→ Task brief
Reproduce the following material line for line, without any alteration.

Word and element location data:
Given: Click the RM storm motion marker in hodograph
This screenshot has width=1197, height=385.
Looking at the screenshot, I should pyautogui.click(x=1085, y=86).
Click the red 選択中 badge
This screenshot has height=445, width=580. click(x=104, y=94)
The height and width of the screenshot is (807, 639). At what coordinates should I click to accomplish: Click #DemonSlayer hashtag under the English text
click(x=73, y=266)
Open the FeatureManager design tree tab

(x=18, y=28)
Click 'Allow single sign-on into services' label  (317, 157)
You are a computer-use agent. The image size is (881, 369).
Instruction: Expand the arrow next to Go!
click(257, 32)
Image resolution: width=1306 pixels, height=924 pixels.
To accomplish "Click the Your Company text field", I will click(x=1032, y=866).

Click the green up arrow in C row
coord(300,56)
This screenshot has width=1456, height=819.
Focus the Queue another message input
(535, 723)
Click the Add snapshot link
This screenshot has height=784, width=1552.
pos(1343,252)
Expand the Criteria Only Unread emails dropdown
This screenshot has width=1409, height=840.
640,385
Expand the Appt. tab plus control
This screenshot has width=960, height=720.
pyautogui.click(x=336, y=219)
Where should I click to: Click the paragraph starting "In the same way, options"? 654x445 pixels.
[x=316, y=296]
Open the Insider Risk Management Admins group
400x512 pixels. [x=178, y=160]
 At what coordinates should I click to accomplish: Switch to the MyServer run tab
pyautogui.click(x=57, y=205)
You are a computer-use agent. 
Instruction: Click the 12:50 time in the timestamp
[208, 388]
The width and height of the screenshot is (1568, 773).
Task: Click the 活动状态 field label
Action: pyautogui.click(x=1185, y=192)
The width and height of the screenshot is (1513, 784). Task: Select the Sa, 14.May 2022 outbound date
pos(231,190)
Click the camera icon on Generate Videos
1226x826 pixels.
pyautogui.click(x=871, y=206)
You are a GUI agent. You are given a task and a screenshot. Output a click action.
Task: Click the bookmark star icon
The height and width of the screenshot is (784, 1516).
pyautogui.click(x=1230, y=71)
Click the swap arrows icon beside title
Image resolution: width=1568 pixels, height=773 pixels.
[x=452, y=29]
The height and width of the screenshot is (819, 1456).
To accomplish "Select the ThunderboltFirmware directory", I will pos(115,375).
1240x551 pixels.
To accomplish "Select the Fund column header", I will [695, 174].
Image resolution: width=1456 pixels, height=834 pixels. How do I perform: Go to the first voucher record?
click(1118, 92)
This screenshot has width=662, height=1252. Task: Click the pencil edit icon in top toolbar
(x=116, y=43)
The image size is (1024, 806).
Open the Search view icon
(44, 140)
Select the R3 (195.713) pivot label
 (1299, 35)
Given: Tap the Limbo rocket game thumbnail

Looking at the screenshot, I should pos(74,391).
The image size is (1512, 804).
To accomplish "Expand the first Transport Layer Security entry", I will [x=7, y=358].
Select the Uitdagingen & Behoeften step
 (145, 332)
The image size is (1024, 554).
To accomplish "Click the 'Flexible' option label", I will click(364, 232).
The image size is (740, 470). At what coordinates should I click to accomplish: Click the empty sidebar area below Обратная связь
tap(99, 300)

→ Response
Given: Click the RM storm motion marker in hodograph
This screenshot has width=1197, height=385.
Looking at the screenshot, I should pyautogui.click(x=1085, y=86).
Click the red 選択中 badge
This screenshot has height=445, width=580. click(x=104, y=94)
The height and width of the screenshot is (807, 639). At what coordinates should I click to accomplish: Click #DemonSlayer hashtag under the English text
click(x=73, y=266)
Open the FeatureManager design tree tab

(x=18, y=28)
Click 'Allow single sign-on into services' label  (317, 157)
You are a computer-use agent. The image size is (881, 369).
Instruction: Expand the arrow next to Go!
click(257, 32)
Image resolution: width=1306 pixels, height=924 pixels.
To accomplish "Click the Your Company text field", I will click(x=1032, y=866).

Click the green up arrow in C row
coord(300,56)
This screenshot has width=1456, height=819.
Focus the Queue another message input
(535, 723)
Click the Add snapshot link
This screenshot has height=784, width=1552.
pos(1343,252)
Expand the Criteria Only Unread emails dropdown
This screenshot has width=1409, height=840.
640,385
Expand the Appt. tab plus control
This screenshot has width=960, height=720.
pyautogui.click(x=336, y=219)
Where should I click to: Click the paragraph starting "In the same way, options"? 654x445 pixels.
[x=316, y=296]
Open the Insider Risk Management Admins group
400x512 pixels. [x=178, y=160]
 At what coordinates should I click to accomplish: Switch to the MyServer run tab
pyautogui.click(x=57, y=205)
You are a computer-use agent. 
Instruction: Click the 12:50 time in the timestamp
[208, 388]
The width and height of the screenshot is (1568, 773).
Task: Click the 活动状态 field label
Action: pyautogui.click(x=1185, y=192)
The width and height of the screenshot is (1513, 784). Task: Select the Sa, 14.May 2022 outbound date
pos(231,190)
Click the camera icon on Generate Videos
1226x826 pixels.
pyautogui.click(x=871, y=206)
You are a GUI agent. You are given a task and a screenshot. Output a click action.
Task: Click the bookmark star icon
The height and width of the screenshot is (784, 1516).
pyautogui.click(x=1230, y=71)
Click the swap arrows icon beside title
Image resolution: width=1568 pixels, height=773 pixels.
[x=452, y=29]
The height and width of the screenshot is (819, 1456).
To accomplish "Select the ThunderboltFirmware directory", I will pos(115,375).
1240x551 pixels.
To accomplish "Select the Fund column header", I will [695, 174].
Image resolution: width=1456 pixels, height=834 pixels. How do I perform: Go to the first voucher record?
click(1118, 92)
This screenshot has width=662, height=1252. Task: Click the pencil edit icon in top toolbar
(x=116, y=43)
The image size is (1024, 806).
Open the Search view icon
(44, 140)
Select the R3 (195.713) pivot label
 (1299, 35)
Given: Tap the Limbo rocket game thumbnail

Looking at the screenshot, I should pos(74,391).
The image size is (1512, 804).
To accomplish "Expand the first Transport Layer Security entry", I will [x=7, y=358].
Select the Uitdagingen & Behoeften step
 (145, 332)
The image size is (1024, 554).
To accomplish "Click the 'Flexible' option label", I will click(364, 232).
The image size is (740, 470). At what coordinates should I click to accomplish: Click the empty sidebar area below Обратная связь
tap(99, 300)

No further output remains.